Generally, what causes a “crash” is an application accessing memory which is not accessible or doing something else that the OS deems inappropriate. Both, in more technical terms, called an “exception”.
When an exception occurs, it causes the application to shut down, and the operating system, depending on the version used, will often show a more or less informative message indicating that something went wrong. This is then interpreted by the user as a “crash”.
Unluckily, the information that an application has crashed is rarely enough information for the developer to address and fix the cause. To address this issue the operation system will create what is called a dump file. Depending on some settings, this dump file could contain from a simple execution stack, showing which commands where executed when the crash occurred, to a complete image of the memory used by the application at the time of the crash:
(...) What is a dump file?
A dump file is a snapshot of an app at the point in time the dump is taken. It shows what process was executing and what modules were loaded. If the dump was saved with heap information, the dump file contains a snapshot of what was in the app's memory at that point in time. Opening a dump file with a heap in a debugger is like stopping at a breakpoint in a debug session. Although you cannot continue execution, you can examine the stacks, threads, and variable values of the app at the time the dump occurred. (from the Microsoft MSDN)
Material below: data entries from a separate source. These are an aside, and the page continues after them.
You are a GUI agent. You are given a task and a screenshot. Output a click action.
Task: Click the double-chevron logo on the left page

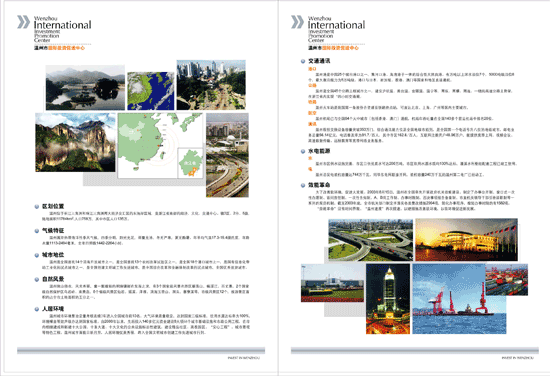click(24, 22)
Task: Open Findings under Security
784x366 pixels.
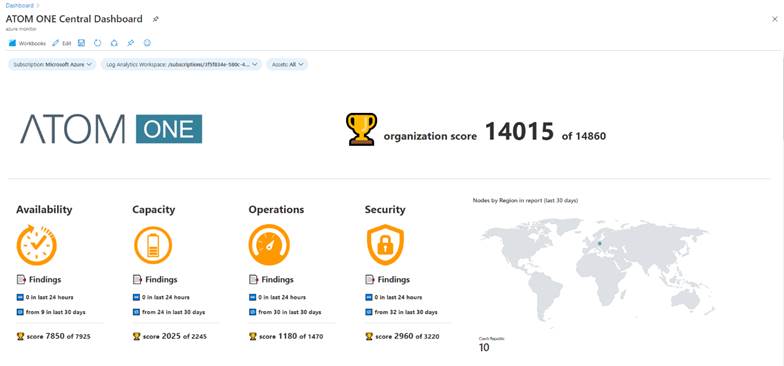Action: pos(388,280)
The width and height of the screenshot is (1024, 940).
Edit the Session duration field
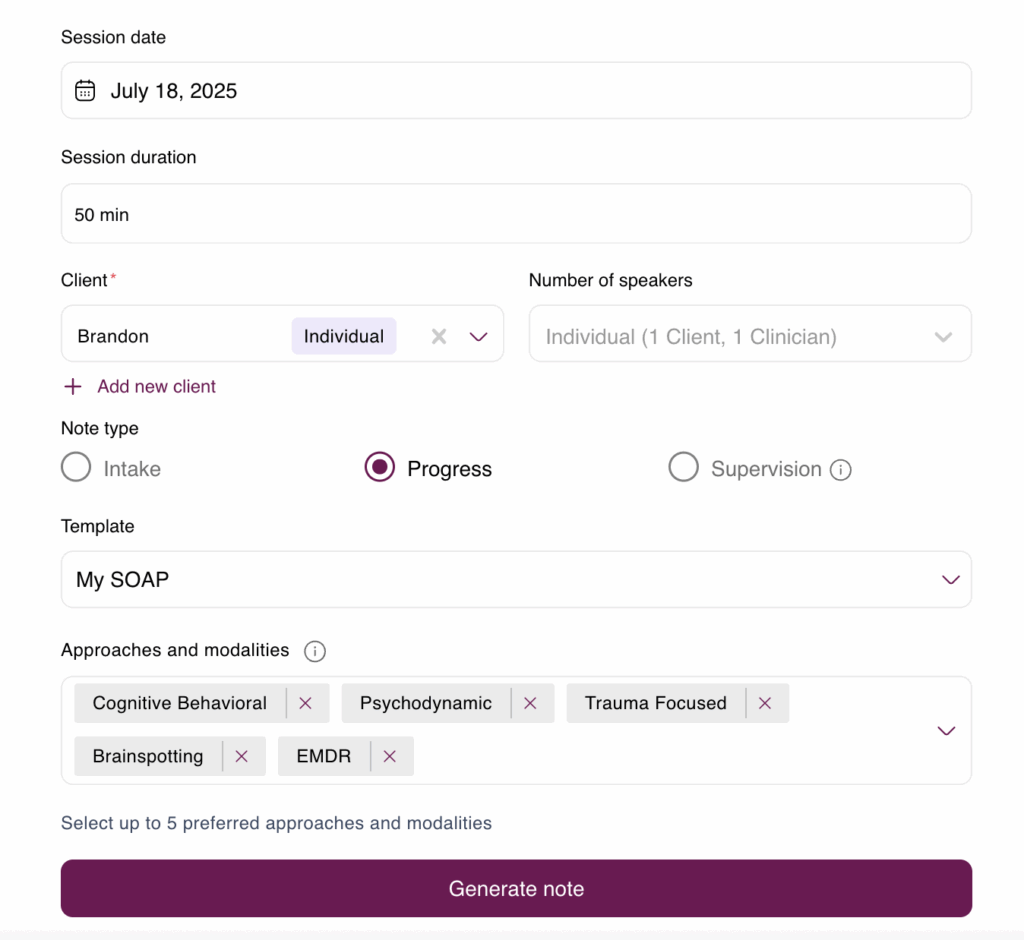pos(516,214)
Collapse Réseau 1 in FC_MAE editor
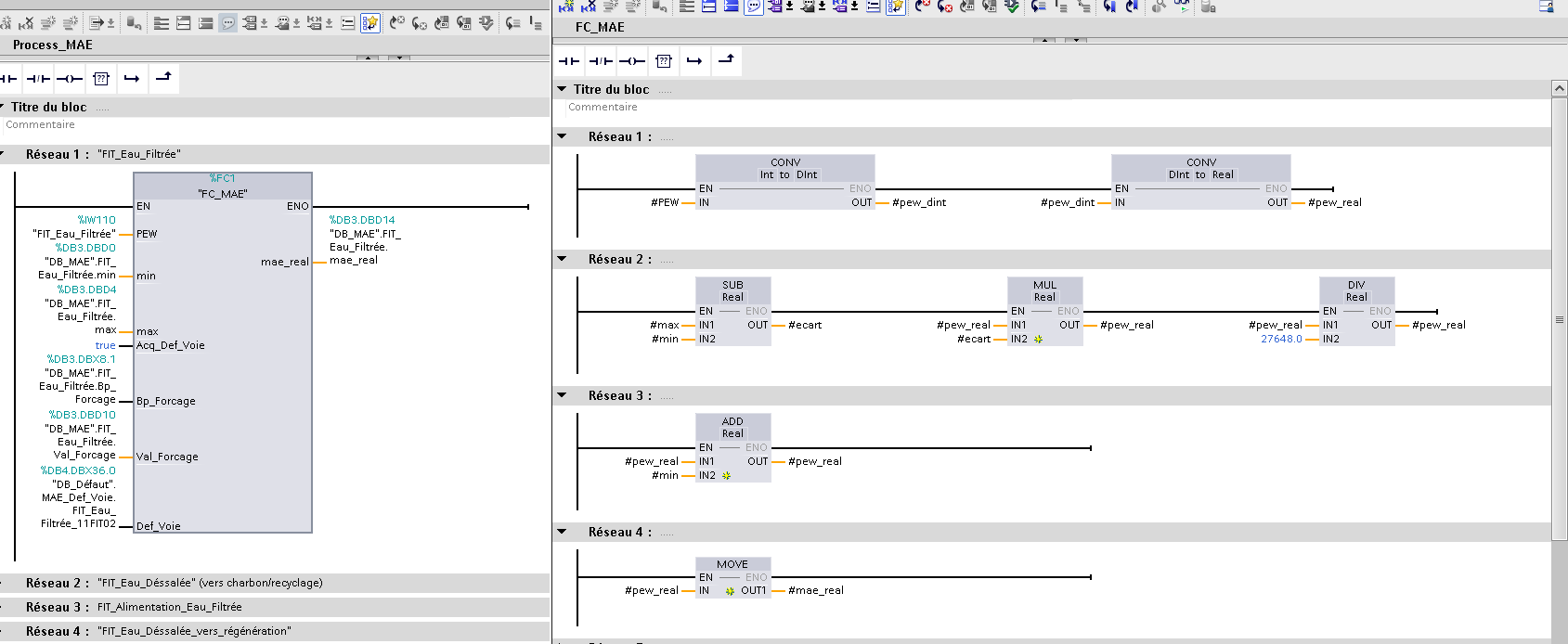The image size is (1568, 644). point(562,136)
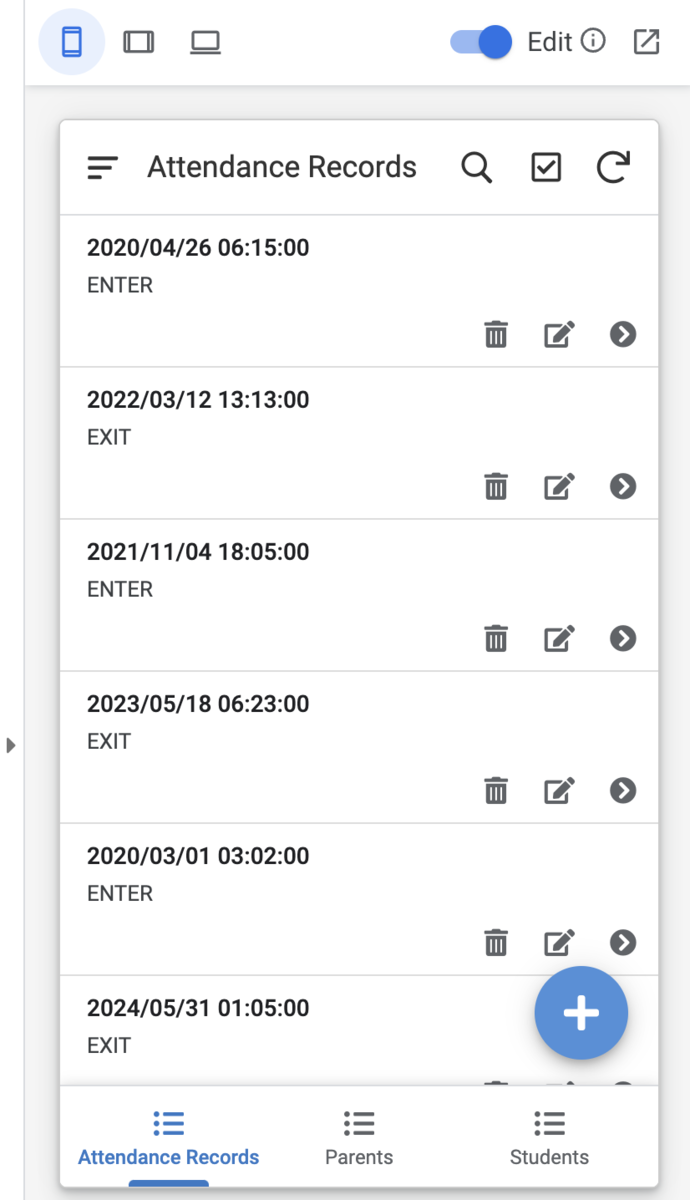The width and height of the screenshot is (690, 1200).
Task: Open details arrow for 2023/05/18 06:23:00
Action: click(x=623, y=790)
A developer, when provided with the information in these dump files, has a much higher chance of locating and understanding the cause of the crash:
(...) Dumps are primarily used for debugging issues that occur on machines that the developer doesn’t have access to. For example, you can use a dump file from a customer's machine when you can’t reproduce the customer's crash or hang on your machine. (from the Microsoft MSDN)
For many years, Microsoft offered developers a service where Windows would collect all dumps files and optionally upload them to a Microsoft server where these files could be downloaded by the developers to analyze them.
Sadly, this service was shut down due to enormous bandwidth and storage requirements, as well as growing privacy concerns.
To compensate for the loss of this service, Microsoft provided developers with the means to control the creation of a dump files from within the application. Up to this, an application did not have any control what-so-ever over this process once a crash had been triggered. While the actual dump files are still written by the OS, the application now has means to control e.g. where the file will be written to and define, in some degrees, application specific messages and behavior.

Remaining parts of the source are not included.